In activists' defense, a lot of industry support of all kinds of science has led to some pretty perverse incentives and results over the years. It would be far from unprecedented for explicit or implicit bias to be at work when one's paycheck is dependent on a certain result.
That said, I think part of the problem with the GMO "debate" is that GMO is like cancer in that it's not really a thing, but rather many things that all fall into some broadly defined category. I wish that there would be an anti-Roundup ready crop movement, and that this splinter group could wield more power than being against GMOs generally. There's not a lot of similarity, IMO, between Roundup ready crops and, say, a drought resistant yucca, but they're both "GMO" in the simplest terms. Unfortunately, this distinction isn't really made very often, and it leads to people being fearful. A scientist who even has the appearance of being connected to Monsanto isn't qualified to speak in a public outreach capacity on the topic of the safety of Roundup ready crops. Period. Nature Biotech being upset by this is disingenuous at best.

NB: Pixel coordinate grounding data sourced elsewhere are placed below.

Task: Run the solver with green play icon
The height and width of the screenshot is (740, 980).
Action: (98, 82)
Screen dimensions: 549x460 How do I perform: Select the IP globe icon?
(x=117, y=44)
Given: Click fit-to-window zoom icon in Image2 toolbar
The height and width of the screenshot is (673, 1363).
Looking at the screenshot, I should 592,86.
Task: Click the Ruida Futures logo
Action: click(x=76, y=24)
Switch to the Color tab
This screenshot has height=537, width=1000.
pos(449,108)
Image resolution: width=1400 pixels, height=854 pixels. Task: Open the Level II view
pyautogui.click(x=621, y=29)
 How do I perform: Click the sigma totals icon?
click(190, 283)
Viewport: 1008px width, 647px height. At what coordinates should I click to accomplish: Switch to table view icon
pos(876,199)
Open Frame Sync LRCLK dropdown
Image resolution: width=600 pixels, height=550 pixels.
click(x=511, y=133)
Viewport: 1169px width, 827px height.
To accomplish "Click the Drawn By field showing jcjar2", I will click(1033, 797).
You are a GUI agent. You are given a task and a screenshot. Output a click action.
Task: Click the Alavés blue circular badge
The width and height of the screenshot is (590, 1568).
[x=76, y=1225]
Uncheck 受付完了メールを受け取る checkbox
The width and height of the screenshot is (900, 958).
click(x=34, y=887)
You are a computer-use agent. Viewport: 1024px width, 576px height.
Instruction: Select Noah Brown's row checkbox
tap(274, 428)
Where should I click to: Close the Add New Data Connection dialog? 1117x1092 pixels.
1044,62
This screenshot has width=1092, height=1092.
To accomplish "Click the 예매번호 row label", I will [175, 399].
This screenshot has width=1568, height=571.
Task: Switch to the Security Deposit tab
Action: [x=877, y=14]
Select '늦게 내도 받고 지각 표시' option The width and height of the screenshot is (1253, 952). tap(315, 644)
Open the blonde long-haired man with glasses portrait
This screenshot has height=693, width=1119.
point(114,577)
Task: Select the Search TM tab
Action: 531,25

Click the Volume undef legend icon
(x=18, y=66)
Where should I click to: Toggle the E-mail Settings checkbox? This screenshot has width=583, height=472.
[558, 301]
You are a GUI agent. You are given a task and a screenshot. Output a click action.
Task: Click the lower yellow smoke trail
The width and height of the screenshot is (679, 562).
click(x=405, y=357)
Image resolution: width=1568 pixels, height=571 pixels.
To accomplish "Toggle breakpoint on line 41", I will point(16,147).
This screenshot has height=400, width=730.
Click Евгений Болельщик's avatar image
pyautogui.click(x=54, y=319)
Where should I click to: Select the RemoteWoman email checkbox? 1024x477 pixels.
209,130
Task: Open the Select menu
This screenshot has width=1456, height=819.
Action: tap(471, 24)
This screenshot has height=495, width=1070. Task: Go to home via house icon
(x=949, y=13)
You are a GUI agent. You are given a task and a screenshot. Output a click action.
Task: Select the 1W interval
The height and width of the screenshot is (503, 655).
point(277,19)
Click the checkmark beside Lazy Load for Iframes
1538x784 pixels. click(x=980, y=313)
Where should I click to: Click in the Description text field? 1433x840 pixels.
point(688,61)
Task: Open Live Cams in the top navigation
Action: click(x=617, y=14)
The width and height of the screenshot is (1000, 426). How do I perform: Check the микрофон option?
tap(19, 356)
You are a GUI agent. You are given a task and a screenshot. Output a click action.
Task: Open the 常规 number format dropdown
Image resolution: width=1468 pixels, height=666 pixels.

On the other hand, activist groups are certainly populated by lots of people who aren't very well educated on the topics against which they're advocating. However, these are the members of the groups who are most reachable. The ones who aren't are the very educated hard liners. Talk to a really hardcore global warming denier and (s)he is likely to know all the most recent studies. I had the opportunity to give a talk at a conference at Oxford last July to a group of animal rights activists about the work I do in therapeutic development for brain diseases, which necessitates the use of rodents as a disease model. I was called everything from a Nazi to a child molester, but I'm still glad I went. Despite these insults, I talked with quite a few genuinely interested (and interesting) people with whom I had very insightful conversations about the ethics of animal research.
The bad apples are an easy lot to cast aside as "crazy" or "anti-science", but it's never that simple. Protest movements often have a point, and there's viable signal if you're willing to wade through the noise. Dismissing the whole anti-GMO movement as anti-science is a sure way to guarantee that they will double down on their efforts. "Engaging" doesn't mean lecturing people about why they're wrong. It means listening to concerns as much as informing about what we know. One lesson that is clear from hundreds of years of science history is that there's a lot more that we don't know that what we do. Scientists forget this as much as anyone.